请问 想使用deepspeed进行单机多卡的finetune时,报错:
Traceback (most recent call last):
File "main.py", line 440, in <module>
main()
File "main.py", line 397, in main
perplexity = evaluation(model, eval_dataloader)
File "main.py", line 323, in evaluation
outputs = model(**batch)
File "/opt/conda/lib/python3.8/site-packages/torch/nn/modules/module.py", line 1501, in _call_impl
return forward_call(*args, **kwargs)
File "/opt/conda/lib/python3.8/site-packages/deepspeed/utils/nvtx.py", line 15, in wrapped_fn
ret_val = func(*args, **kwargs)
File "/opt/conda/lib/python3.8/site-packages/deepspeed/runtime/engine.py", line 1695, in forward
loss = self.module(*inputs, **kwargs)
File "/opt/conda/lib/python3.8/site-packages/torch/nn/modules/module.py", line 1501, in _call_impl
return forward_call(*args, **kwargs)
File "/opt/conda/lib/python3.8/site-packages/transformers/models/bloom/modeling_bloom.py", line 913, in forward
transformer_outputs = self.transformer(
File "/opt/conda/lib/python3.8/site-packages/torch/nn/modules/module.py", line 1501, in _call_impl
return forward_call(*args, **kwargs)
File "/opt/conda/lib/python3.8/site-packages/transformers/models/bloom/modeling_bloom.py", line 730, in forward
inputs_embeds = self.word_embeddings(input_ids)
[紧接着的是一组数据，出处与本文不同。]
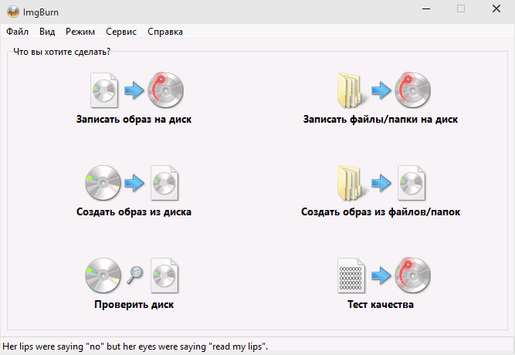
Task: Minimize the ImgBurn window
Action: (424, 9)
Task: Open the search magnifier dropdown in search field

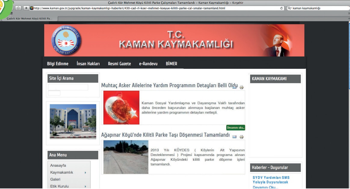Action: (290, 8)
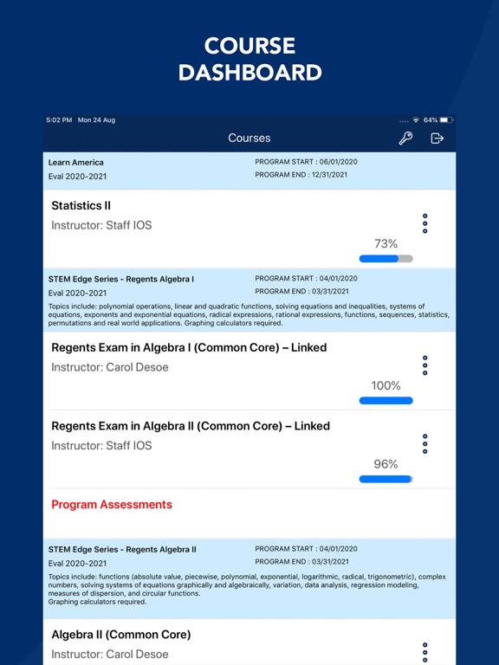Open three-dot menu for Algebra II (Common Core)

coord(424,652)
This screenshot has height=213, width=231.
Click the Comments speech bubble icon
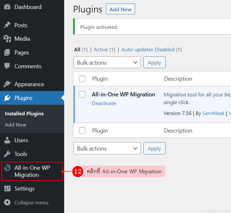point(7,66)
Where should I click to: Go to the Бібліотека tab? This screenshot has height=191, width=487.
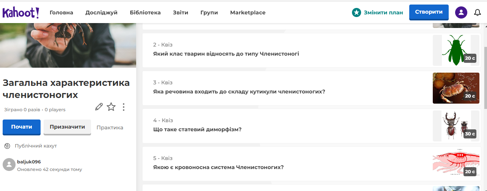145,12
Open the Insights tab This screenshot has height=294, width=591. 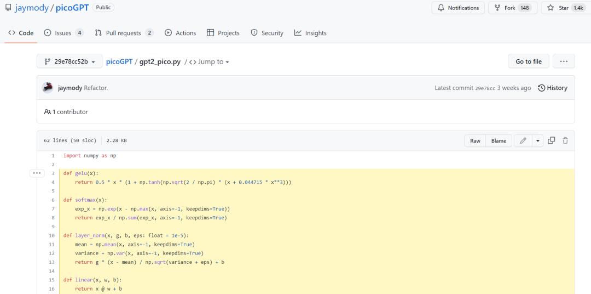[x=310, y=33]
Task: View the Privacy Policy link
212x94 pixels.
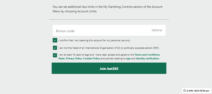Action: click(x=74, y=59)
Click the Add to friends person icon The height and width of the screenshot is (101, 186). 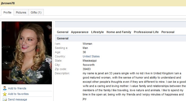click(5, 88)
File "/opt/conda/lib/python3.8/site-packages/torch/nn/modules/module.py", line 1501, in _call_impl
return forward_call(*args, **kwargs)
File "/opt/conda/lib/python3.8/site-packages/torch/nn/modules/sparse.py", line 162, in forward
return F.embedding(
File "/opt/conda/lib/python3.8/site-packages/torch/nn/functional.py", line 2213, in embedding
return torch.embedding(weight, input, padding_idx, scale_grad_by_freq, sparse)
RuntimeError: Expected all tensors to be on the same device, but found at least two devices, cuda:0 and cpu! (when checking argument for argument index in method wrapper_CUDA__index_select)
然后另一块卡报的就是
cuda:1 and cpu!
查了两天了,知道是因为一部分数据在cpu上,一部分在gpu上,但是哪一块在cpu上,我又怎么挪过去呢?
到最终报错的torch/nn/functional.py里,想打印input和weight在cpu还是gpu上:
print(input.untyped_storage())
print(weight.untyped_storage())
input显示torch.storage.UntypedStorage(device=cpu) of size 4096]
weight显示CUDA error: an illegal memory access was encountered
这看起来就好像是input在cpu里,
当我想通过input.cuda()把他放到gpu里时,又报错 CUDA error: an illegal memory access was encountered
所以他到底是在cpu还是gpu里呢
想问佬佬们我要怎么排查到底是哪一步这么操作呢